Mais l’un des moments les plus attendus de la journée restait le débat et l’adoption du 𝘊𝘰𝘯𝘴𝘵𝘪𝘵𝘶𝘵𝘪𝘰𝘯 𝘙𝘦𝘷𝘪𝘦𝘸 𝘊𝘰𝘮𝘮𝘪𝘴𝘴𝘪𝘰𝘯 𝘉𝘪𝘭𝘭, un texte présenté comme une réforme d’envergure. Ce projet de loi vise à instituer une Commission de révision constitutionnelle appelée à examiner et recommander des changements à la Constitution mauricienne. Un exercice que le Premier ministre lui-même a qualifié d’important pour l’avenir institutionnel du pays.
Pourtant, alors que ce texte majeur était débattu au Parlement, un autre élément a retenu l’attention dans l’hémicycle : le nombre inhabituellement élevé de sièges vides du côté gouvernemental.
𝗗𝗲𝘀 𝗯𝗮𝗻𝗰𝘀 𝗶𝗻𝗼𝗰𝗰𝘂𝗽𝗲́𝘀 𝗽𝗮𝗿𝗺𝗶𝘀 𝗹𝗮 𝗺𝗮𝗷𝗼𝗿𝗶𝘁𝗲́
Dès le début de la PNQ, alors que Navin Ramgoolam entamait sa réponse, les nombreux sièges inoccupés parmi les élus de la majorité ne sont pas passés inaperçues. Plus de quinze parlementaires étaient absents mardi, parmi lesquels cinq ministres.
La situation a d’ailleurs été indirectement relevée par la Speaker de l’Assemblée nationale. À l’issue de la PNQ, juste avant le début de la PMQT, Shirin aumeerudd-Cziffra a lancé : « 𝘐 𝘢𝘮 𝘸𝘢𝘪𝘵𝘪𝘯𝘨 𝘵𝘰 𝘬𝘯𝘰𝘸 𝘸𝘩𝘰 𝘦𝘭𝘴𝘦 𝘸𝘪𝘭𝘭 𝘣𝘦 𝘳𝘦𝘱𝘭𝘺𝘪𝘯𝘨 𝘵𝘰 𝘰𝘵𝘩𝘦𝘳 𝘲𝘶𝘦𝘴𝘵𝘪𝘰𝘯𝘴 𝘧𝘰𝘳 𝘔𝘪𝘯𝘪𝘴𝘵𝘦𝘳𝘴 𝘸𝘩𝘰 𝘢𝘳𝘦 𝘢𝘣𝘴𝘦𝘯𝘵 », car cinq ministres absents du Parlement c’est très rare.
Une remarque qui a provoqué quelques sourires dans l’hémicycle, mais qui traduit également une réalité peu commune : plusieurs ministres appelés à répondre aux questions parlementaires n’étaient tout simplement pas présents.
𝗟𝗲 𝗰𝗼𝗻𝘁𝗿𝗼̂𝗹𝗲 𝗱𝗲𝘀 𝗺𝗶𝘀𝘀𝗶𝗼𝗻𝘀 𝗮̀ 𝗹’𝗲́𝘁𝗿𝗮𝗻𝗴𝗲𝗿 𝗲𝗻 𝗾𝘂𝗲𝘀𝘁𝗶𝗼𝗻
Selon les explications officielles, la majorité des absents se trouvaient en mission à l’étranger. Une justification qui soulève néanmoins certaines interrogations.

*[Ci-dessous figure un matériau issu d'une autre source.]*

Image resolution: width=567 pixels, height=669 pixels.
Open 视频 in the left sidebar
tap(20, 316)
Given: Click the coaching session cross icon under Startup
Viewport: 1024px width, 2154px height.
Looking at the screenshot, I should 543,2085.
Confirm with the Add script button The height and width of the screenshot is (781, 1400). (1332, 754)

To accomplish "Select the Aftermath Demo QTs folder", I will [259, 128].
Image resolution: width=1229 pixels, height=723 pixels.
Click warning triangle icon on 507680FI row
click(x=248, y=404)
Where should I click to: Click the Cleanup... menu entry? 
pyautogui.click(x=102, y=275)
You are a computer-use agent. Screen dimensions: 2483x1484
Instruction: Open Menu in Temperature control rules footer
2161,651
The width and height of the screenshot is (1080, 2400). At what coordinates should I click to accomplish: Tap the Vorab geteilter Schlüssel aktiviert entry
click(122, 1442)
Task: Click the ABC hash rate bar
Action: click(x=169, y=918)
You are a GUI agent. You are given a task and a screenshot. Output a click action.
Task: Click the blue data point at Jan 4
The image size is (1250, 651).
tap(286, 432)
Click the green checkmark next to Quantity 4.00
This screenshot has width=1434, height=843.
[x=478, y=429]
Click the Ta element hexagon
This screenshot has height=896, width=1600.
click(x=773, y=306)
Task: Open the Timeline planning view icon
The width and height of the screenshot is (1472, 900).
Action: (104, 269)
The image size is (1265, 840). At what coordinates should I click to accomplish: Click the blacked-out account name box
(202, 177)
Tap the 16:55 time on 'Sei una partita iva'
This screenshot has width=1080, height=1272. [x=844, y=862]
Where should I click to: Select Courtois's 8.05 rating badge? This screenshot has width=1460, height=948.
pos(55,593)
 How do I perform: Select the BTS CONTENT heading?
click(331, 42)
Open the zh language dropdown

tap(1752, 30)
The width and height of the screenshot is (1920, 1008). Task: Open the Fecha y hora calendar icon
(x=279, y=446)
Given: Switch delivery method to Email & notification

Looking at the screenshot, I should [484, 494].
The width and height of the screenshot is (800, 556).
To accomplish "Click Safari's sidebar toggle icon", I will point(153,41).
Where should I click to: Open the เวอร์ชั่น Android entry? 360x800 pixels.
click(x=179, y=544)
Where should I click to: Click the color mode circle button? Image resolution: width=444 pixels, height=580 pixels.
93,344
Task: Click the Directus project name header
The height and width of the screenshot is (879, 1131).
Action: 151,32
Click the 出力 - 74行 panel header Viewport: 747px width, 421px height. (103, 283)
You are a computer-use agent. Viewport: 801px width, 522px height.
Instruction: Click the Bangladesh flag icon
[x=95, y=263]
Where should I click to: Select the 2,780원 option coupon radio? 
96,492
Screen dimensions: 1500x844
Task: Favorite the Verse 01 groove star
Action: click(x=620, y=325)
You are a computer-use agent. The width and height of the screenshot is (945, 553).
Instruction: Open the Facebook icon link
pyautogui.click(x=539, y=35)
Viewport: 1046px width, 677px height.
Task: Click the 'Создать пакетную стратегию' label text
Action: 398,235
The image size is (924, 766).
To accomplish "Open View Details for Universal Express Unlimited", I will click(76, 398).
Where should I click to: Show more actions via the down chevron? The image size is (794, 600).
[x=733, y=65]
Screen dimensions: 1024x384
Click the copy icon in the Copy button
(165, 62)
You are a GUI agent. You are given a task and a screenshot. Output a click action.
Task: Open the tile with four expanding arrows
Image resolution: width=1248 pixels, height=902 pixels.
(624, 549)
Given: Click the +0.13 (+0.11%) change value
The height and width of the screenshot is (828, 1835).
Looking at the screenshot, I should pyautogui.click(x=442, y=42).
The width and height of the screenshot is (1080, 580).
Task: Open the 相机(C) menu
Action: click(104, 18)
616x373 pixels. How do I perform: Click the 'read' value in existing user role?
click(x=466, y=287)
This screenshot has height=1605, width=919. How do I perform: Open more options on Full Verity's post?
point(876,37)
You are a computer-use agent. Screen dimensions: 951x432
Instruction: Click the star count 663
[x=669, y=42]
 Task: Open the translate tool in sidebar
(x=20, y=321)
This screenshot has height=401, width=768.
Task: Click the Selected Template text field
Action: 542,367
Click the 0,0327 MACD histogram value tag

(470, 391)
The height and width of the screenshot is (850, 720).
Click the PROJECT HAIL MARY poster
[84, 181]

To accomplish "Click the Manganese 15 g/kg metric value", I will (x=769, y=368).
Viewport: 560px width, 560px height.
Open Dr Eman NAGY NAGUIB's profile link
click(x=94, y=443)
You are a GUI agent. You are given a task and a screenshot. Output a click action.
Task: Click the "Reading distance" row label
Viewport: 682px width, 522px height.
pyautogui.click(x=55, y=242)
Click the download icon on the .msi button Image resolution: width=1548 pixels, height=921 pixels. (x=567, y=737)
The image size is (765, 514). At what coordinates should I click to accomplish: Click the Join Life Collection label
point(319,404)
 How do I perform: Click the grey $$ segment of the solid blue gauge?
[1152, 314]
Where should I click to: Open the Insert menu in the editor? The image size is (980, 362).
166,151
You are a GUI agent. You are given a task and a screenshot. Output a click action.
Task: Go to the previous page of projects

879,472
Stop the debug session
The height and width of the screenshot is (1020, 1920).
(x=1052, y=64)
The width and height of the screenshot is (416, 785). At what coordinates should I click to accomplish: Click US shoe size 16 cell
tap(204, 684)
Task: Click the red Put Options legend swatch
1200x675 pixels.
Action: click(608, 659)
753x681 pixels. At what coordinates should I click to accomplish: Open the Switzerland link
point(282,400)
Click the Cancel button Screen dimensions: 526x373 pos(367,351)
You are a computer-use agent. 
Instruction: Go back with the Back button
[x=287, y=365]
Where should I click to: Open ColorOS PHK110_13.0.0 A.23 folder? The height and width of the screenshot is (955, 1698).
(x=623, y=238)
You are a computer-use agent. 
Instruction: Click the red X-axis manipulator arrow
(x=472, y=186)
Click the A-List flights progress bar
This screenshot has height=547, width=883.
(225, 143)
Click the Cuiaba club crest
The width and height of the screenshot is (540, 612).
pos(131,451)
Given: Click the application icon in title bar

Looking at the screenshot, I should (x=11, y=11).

En effet, il y a quelques mois à peine, le Premier ministre avait affirmé au Parlement qu’il exerçait un contrôle strict sur les déplacements officiels des membres de son gouvernement. Or, la séance de mardi donne l’impression inverse : plusieurs ministres, des 𝘫𝘶𝘯𝘪𝘰𝘳 𝘮𝘪𝘯𝘪𝘴𝘵𝘦𝘳𝘴 et même certains députés étaient simultanément hors du pays alors qu’un projet de loi présenté comme historique était inscrit à l’agenda parlementaire. Mais, surtout, les discours des dirigeants de l’Alliance du Changement étaient très attendus.
Parmi les absents figuraient notamment le ministre du Travail, Reza Uteem, en mission à Genève, ainsi que le ministre de l’Énergie, Patrick Assirvaden, en déplacement en Indonésie. Le ministre de l’Éducation se trouvait à Rodrigues pour des consultations liées au secteur éducatif, tandis que le ministre des Transports, Osman Mahomed, était en pèlerinage à La Mecque.
Richard Duval constitue un cas particulier. Présent au pays, le ministre du Tourisme ne s’est toutefois pas rendu ni au bureau ni au Parlement mardi, vraisemblablement pour des raisons de santé.
Quant au député Kevin Lukeeram, son absence s’explique par le décès récent de sa mère, dont les funérailles sont prévues ce mercredi.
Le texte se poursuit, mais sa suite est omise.